◆ Task to carry out
Please print the data again exactly as given.

Start of Raw data

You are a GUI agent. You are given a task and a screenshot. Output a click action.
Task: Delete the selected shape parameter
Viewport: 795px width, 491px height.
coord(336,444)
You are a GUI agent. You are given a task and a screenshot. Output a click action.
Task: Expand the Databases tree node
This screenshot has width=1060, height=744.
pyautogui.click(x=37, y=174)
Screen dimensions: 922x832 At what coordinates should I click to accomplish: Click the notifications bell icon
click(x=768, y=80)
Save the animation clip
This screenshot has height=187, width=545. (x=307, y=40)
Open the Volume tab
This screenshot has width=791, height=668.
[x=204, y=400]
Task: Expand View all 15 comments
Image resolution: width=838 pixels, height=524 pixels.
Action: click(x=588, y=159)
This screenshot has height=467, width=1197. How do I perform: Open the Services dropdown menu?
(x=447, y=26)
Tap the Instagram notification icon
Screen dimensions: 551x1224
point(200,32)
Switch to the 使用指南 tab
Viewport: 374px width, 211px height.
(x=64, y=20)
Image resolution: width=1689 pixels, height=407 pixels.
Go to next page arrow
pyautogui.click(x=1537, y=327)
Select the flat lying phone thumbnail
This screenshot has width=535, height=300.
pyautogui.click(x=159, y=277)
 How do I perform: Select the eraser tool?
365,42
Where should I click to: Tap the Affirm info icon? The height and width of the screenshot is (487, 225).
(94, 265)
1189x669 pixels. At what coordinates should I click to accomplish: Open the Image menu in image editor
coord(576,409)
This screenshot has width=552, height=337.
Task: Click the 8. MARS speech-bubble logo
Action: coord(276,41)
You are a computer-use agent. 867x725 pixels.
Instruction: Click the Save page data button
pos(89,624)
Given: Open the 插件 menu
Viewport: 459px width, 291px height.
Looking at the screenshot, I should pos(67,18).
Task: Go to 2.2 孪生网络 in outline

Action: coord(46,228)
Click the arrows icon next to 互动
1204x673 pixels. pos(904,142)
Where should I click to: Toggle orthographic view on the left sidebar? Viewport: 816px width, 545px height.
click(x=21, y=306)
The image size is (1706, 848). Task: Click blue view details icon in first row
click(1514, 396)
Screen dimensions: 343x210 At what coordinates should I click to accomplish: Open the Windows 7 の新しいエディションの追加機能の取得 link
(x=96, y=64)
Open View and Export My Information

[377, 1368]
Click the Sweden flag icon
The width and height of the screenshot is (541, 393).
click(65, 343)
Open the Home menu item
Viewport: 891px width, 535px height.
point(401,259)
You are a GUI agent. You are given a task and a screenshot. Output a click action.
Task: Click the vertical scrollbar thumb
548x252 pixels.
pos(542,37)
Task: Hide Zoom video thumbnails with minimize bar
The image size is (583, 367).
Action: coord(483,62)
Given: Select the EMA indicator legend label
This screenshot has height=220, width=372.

End of Raw data

◆ Solved exercise
You are a GUI agent. You are given a task and a screenshot. Output a click action.
Task: Delete the selected shape parameter
Viewport: 795px width, 491px height.
coord(336,444)
You are a GUI agent. You are given a task and a screenshot. Output a click action.
Task: Expand the Databases tree node
This screenshot has width=1060, height=744.
pyautogui.click(x=37, y=174)
Screen dimensions: 922x832 At what coordinates should I click to accomplish: Click the notifications bell icon
click(x=768, y=80)
Save the animation clip
This screenshot has height=187, width=545. (x=307, y=40)
Open the Volume tab
This screenshot has width=791, height=668.
[x=204, y=400]
Task: Expand View all 15 comments
Image resolution: width=838 pixels, height=524 pixels.
Action: click(x=588, y=159)
This screenshot has height=467, width=1197. How do I perform: Open the Services dropdown menu?
(x=447, y=26)
Tap the Instagram notification icon
Screen dimensions: 551x1224
point(200,32)
Switch to the 使用指南 tab
Viewport: 374px width, 211px height.
(x=64, y=20)
Image resolution: width=1689 pixels, height=407 pixels.
Go to next page arrow
pyautogui.click(x=1537, y=327)
Select the flat lying phone thumbnail
This screenshot has width=535, height=300.
pyautogui.click(x=159, y=277)
 How do I perform: Select the eraser tool?
365,42
Where should I click to: Tap the Affirm info icon? The height and width of the screenshot is (487, 225).
(94, 265)
1189x669 pixels. At what coordinates should I click to accomplish: Open the Image menu in image editor
coord(576,409)
This screenshot has width=552, height=337.
Task: Click the 8. MARS speech-bubble logo
Action: coord(276,41)
You are a computer-use agent. 867x725 pixels.
Instruction: Click the Save page data button
pos(89,624)
Given: Open the 插件 menu
Viewport: 459px width, 291px height.
Looking at the screenshot, I should pos(67,18).
Task: Go to 2.2 孪生网络 in outline

Action: coord(46,228)
Click the arrows icon next to 互动
1204x673 pixels. pos(904,142)
Where should I click to: Toggle orthographic view on the left sidebar? Viewport: 816px width, 545px height.
click(x=21, y=306)
The image size is (1706, 848). Task: Click blue view details icon in first row
click(1514, 396)
Screen dimensions: 343x210 At what coordinates should I click to accomplish: Open the Windows 7 の新しいエディションの追加機能の取得 link
(x=96, y=64)
Open View and Export My Information

[377, 1368]
Click the Sweden flag icon
The width and height of the screenshot is (541, 393).
click(65, 343)
Open the Home menu item
Viewport: 891px width, 535px height.
point(401,259)
You are a GUI agent. You are given a task and a screenshot. Output a click action.
Task: Click the vertical scrollbar thumb
548x252 pixels.
pos(542,37)
Task: Hide Zoom video thumbnails with minimize bar
The image size is (583, 367).
Action: coord(483,62)
Given: Select the EMA indicator legend label
This screenshot has height=220, width=372.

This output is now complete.